ITC blocks import of alleged knockoffs of Twin-Star designs
Thomas Russell, Furniture Today -- Casual Living, 5/9/2013 1:19:29 PM
WASHINGTON, D.C. - The U.S. International Trade Commission has issued an order that prohibits the unlicensed entry of imported electric fireplace units that are allegedly infringing on copyrights secured by Twin-Star International.
The fireplace units are produced by Chinese manufacturer Shenzhen Reliap Industrial Co. The order also names Yue Qui Sheng, a former Twin-Star employee, and Whalen Furniture, which has been named as an importer of similar units from Reliap.
The order aims to prevent the import of electric fireplaces that infringe on four copyrights obtained by Twin-Star, an importer that sells fireplaces, home entertainment consoles and home office furniture.
The matter dates from a complaint Twin-Star filed with the ITC in June 2011 that claimed Yue brought trade secrets to a competitor.
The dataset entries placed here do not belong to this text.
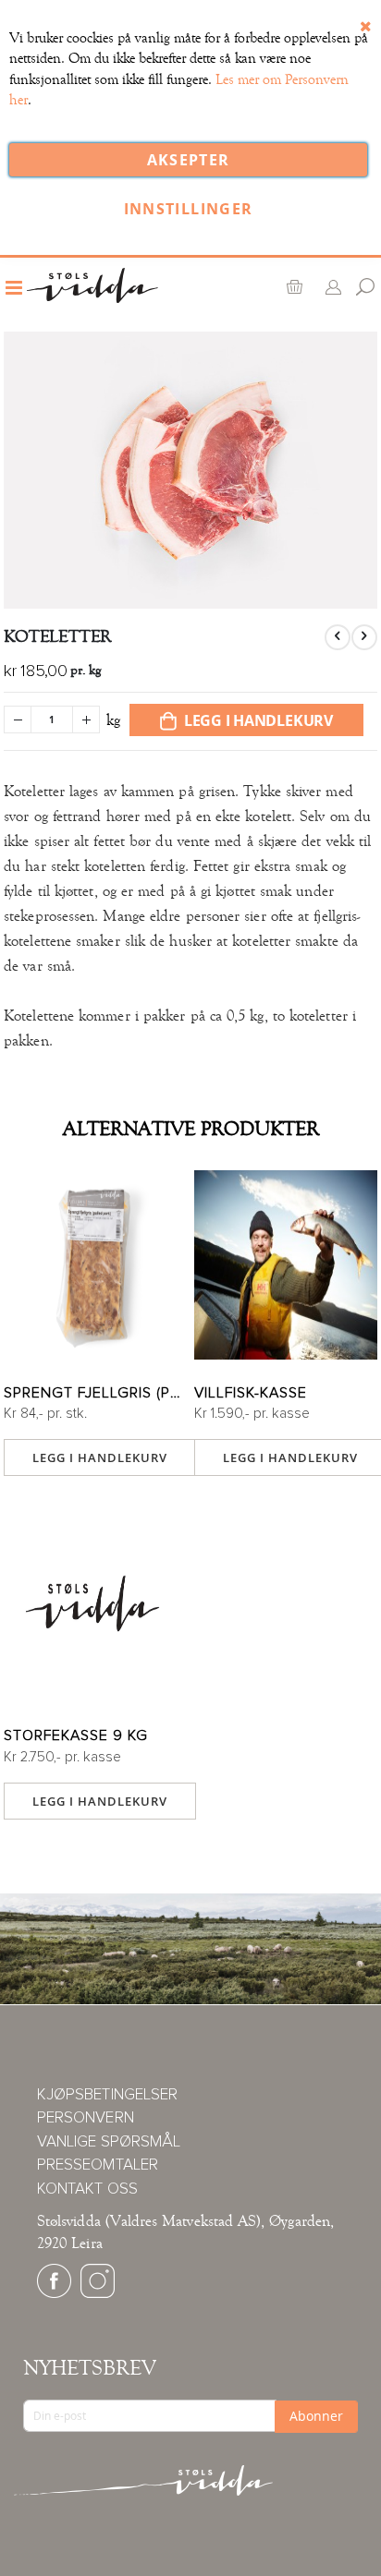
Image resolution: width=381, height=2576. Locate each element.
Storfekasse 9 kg (76, 1735)
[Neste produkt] (364, 637)
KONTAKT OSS (87, 2189)
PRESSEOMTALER (97, 2165)
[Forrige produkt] (337, 637)
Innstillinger (188, 209)
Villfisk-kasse (250, 1392)
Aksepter (188, 160)
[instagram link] (97, 2294)
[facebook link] (54, 2294)
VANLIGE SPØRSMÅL (108, 2142)
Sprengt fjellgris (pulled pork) (95, 1392)
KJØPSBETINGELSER (107, 2095)
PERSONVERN (85, 2118)
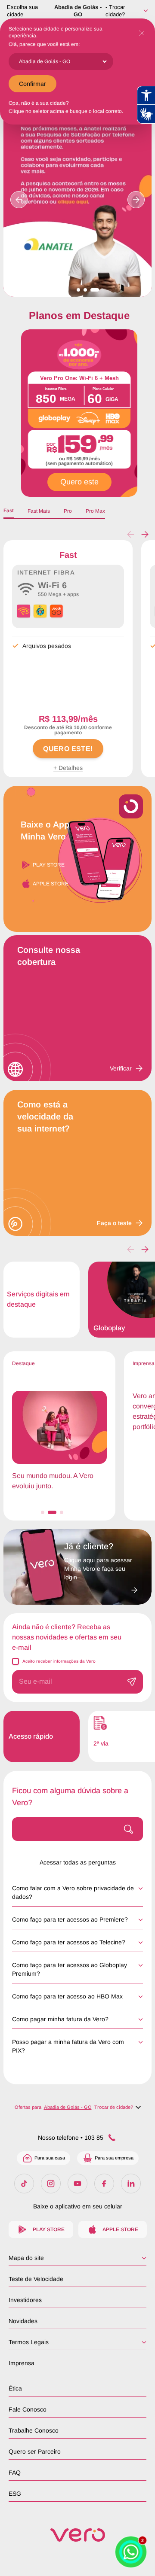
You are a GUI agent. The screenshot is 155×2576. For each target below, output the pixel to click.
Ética (15, 2388)
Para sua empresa (114, 2157)
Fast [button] (8, 511)
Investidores (25, 2299)
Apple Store (50, 884)
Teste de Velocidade (36, 2278)
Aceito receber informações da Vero (59, 1661)
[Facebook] (104, 2183)
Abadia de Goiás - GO (78, 11)
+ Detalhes (68, 767)
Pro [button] (68, 511)
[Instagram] (50, 2183)
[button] (145, 534)
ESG (15, 2493)
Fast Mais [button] (39, 511)
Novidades (23, 2320)
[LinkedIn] (131, 2183)
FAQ (15, 2472)
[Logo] (77, 2535)
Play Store (49, 865)
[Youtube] (77, 2183)
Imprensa (21, 2363)
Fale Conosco (27, 2409)
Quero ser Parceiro (35, 2451)
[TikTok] (24, 2183)
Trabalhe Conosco (34, 2430)
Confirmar (32, 83)
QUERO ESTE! (68, 748)
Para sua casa (49, 2157)
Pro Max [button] (95, 511)
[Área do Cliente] (101, 1587)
The complaint said that Yue worked for Twin-Star since December 2003 and was a shareholder of company parent TS Investment Holding Corp. since July 2007. He left the company by May 2010, the complaint said.
While he was with the company, Yue was involved in the manufacture of Twin-Star kinetic sculptures that include log sets, ember beds, grates and flames - original sculptures protected by copyright.
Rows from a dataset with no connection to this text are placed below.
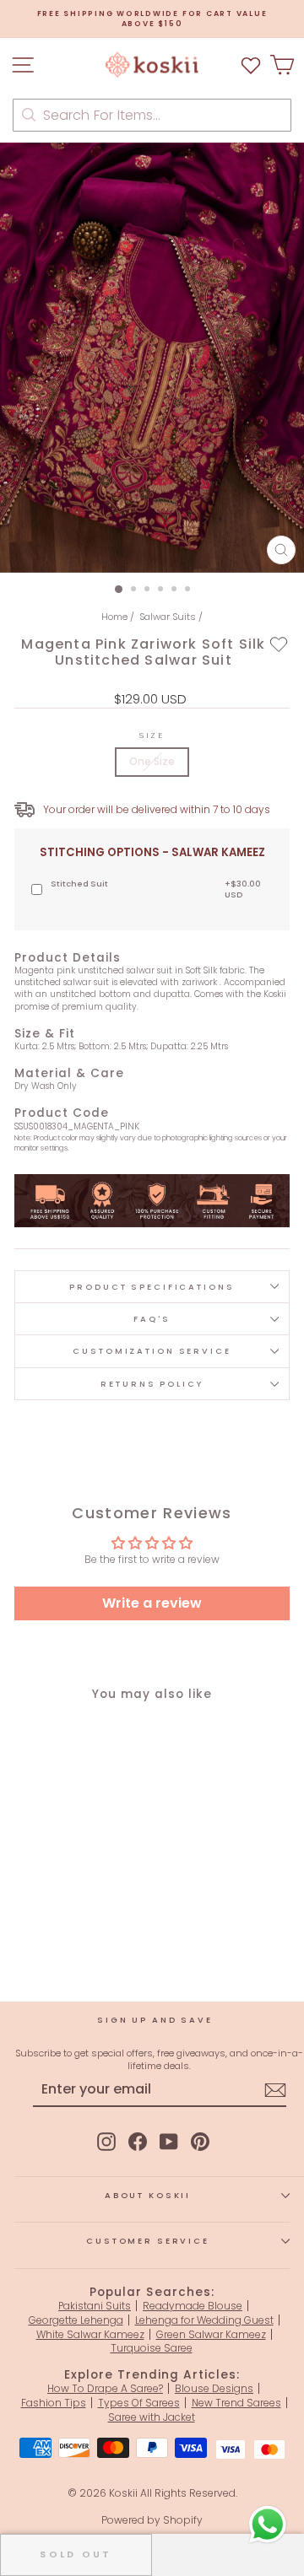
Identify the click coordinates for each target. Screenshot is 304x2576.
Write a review (152, 1603)
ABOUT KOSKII (148, 2195)
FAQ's (151, 1318)
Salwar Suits (167, 616)
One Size (152, 761)
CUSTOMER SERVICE (147, 2240)
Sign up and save (155, 2019)
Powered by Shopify (152, 2520)
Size (152, 735)
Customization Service (152, 1350)
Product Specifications (151, 1286)
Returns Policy (151, 1383)
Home (114, 616)
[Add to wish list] (250, 64)
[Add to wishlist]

Twin-Star said it believes that Yue brought confidential trade secrets to Reliap, which it believes began producing similar fireplace units at its Shenzhen factory in June 2010, several months after the company believes Yue actually began working there. Reliap sells to some of the same retail customers as Twin-Star, according to the complaint.
Twin-Star said it filed its complaint with the ITC to protect its investment in the development of these units, which are designed, engineered, refurbished and distributed from its headquarters in Delray Beach, Fla.
The company said the misappropriation of trade secrets is causing injury to its domestic operations by forcing it to compete against the unauthorized use of its own intellectual property. The complaint said this, in turn, could force it to lower prices of its own units, which could affect its own return on investment and ability to maintain its domestic work force.
As part of its order, the ITC is requiring a temporary bond of 145% on the value of the units, which would allow them to be imported for a short period while the order awaits final approval from President Obama's office. This expense is ultimately paid by the importer of record unless the company works out a deal with the manufacturer to cover the expense.
Bill Caples, Twin-Star vice president of sales and marketing, said he was unable to comment on the matter. Officials with Whalen were not immediately available for comment.